(Part of a data file)

******************************

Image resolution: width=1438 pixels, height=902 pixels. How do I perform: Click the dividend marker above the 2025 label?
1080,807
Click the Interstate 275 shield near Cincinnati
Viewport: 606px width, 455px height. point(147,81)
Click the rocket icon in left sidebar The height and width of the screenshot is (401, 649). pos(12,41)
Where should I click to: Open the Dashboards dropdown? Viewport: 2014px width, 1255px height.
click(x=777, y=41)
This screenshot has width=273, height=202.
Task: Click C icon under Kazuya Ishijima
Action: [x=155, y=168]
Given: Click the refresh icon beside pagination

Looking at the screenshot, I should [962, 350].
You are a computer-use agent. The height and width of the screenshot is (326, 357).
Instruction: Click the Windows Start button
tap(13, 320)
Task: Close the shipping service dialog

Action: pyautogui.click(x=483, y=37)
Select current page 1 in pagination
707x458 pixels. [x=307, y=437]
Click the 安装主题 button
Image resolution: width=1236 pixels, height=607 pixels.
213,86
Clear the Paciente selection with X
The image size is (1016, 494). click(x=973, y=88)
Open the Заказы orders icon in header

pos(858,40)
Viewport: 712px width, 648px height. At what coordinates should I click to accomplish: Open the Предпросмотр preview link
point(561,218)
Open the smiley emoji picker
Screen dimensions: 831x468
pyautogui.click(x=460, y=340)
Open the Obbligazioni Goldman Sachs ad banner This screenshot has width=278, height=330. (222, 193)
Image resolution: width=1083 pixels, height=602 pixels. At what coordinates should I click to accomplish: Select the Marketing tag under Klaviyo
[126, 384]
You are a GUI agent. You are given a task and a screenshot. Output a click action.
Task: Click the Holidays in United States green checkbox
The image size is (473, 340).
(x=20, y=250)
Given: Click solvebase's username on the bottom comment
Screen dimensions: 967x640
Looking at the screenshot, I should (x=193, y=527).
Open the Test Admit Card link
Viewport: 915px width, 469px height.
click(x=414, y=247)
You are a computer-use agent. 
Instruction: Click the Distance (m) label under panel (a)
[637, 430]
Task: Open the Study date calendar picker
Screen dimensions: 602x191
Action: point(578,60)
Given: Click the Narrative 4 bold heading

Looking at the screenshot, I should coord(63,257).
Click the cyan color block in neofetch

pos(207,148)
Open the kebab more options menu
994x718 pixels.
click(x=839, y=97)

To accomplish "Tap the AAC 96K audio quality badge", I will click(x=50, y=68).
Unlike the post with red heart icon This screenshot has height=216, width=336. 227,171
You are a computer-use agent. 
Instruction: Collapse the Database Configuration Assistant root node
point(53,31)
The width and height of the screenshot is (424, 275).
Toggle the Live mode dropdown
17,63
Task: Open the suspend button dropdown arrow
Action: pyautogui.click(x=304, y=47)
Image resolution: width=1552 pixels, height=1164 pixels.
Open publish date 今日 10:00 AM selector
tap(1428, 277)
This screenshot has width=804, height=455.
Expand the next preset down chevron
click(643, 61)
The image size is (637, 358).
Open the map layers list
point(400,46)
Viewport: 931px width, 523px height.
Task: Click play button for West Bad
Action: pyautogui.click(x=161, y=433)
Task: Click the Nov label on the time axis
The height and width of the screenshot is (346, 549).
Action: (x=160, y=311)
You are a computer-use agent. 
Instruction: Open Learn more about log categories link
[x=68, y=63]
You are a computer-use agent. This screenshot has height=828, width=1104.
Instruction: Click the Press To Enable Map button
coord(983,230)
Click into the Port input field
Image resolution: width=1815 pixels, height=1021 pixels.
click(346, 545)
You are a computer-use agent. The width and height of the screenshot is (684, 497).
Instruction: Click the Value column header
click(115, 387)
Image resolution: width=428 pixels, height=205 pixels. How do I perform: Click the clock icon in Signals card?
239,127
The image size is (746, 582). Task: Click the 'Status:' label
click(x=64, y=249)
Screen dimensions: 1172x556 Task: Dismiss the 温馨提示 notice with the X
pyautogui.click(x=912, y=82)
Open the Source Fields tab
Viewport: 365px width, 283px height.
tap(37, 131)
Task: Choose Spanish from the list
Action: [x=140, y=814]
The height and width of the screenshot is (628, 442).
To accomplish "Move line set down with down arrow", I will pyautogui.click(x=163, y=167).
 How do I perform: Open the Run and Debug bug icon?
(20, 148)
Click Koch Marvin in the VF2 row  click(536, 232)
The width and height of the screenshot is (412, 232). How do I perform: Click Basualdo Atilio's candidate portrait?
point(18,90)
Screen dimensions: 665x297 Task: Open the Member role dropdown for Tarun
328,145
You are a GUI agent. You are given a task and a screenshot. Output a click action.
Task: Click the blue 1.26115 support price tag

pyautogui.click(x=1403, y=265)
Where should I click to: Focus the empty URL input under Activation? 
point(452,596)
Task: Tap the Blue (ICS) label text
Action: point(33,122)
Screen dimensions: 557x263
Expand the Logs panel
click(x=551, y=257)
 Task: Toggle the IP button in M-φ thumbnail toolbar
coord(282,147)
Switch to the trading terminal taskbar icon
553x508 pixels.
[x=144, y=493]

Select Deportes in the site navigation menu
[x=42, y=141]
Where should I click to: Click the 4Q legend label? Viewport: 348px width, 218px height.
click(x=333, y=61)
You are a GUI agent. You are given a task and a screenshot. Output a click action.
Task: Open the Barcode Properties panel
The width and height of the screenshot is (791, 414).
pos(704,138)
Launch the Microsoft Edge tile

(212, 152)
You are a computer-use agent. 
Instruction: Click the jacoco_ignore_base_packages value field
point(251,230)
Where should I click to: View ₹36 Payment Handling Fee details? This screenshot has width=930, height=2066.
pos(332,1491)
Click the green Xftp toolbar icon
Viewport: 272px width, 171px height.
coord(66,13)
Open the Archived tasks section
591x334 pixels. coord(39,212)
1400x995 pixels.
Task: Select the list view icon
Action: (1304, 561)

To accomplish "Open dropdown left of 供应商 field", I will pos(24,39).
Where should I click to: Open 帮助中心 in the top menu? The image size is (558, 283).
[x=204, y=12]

******************************

- SHORT PROBLEM:
Can you reproduce the lines of the records between the line holding "This screenshot has width=804, height=455." and the line holding "Action: (x=160, y=311)", inclusive, swapping "map layers list" for "basemap gallery" and changing nothing else?

- FULL RESPONSE:
This screenshot has width=804, height=455.
Expand the next preset down chevron
click(643, 61)
The image size is (637, 358).
Open the basemap gallery
point(400,46)
Viewport: 931px width, 523px height.
Task: Click play button for West Bad
Action: pyautogui.click(x=161, y=433)
Task: Click the Nov label on the time axis
The height and width of the screenshot is (346, 549).
Action: (x=160, y=311)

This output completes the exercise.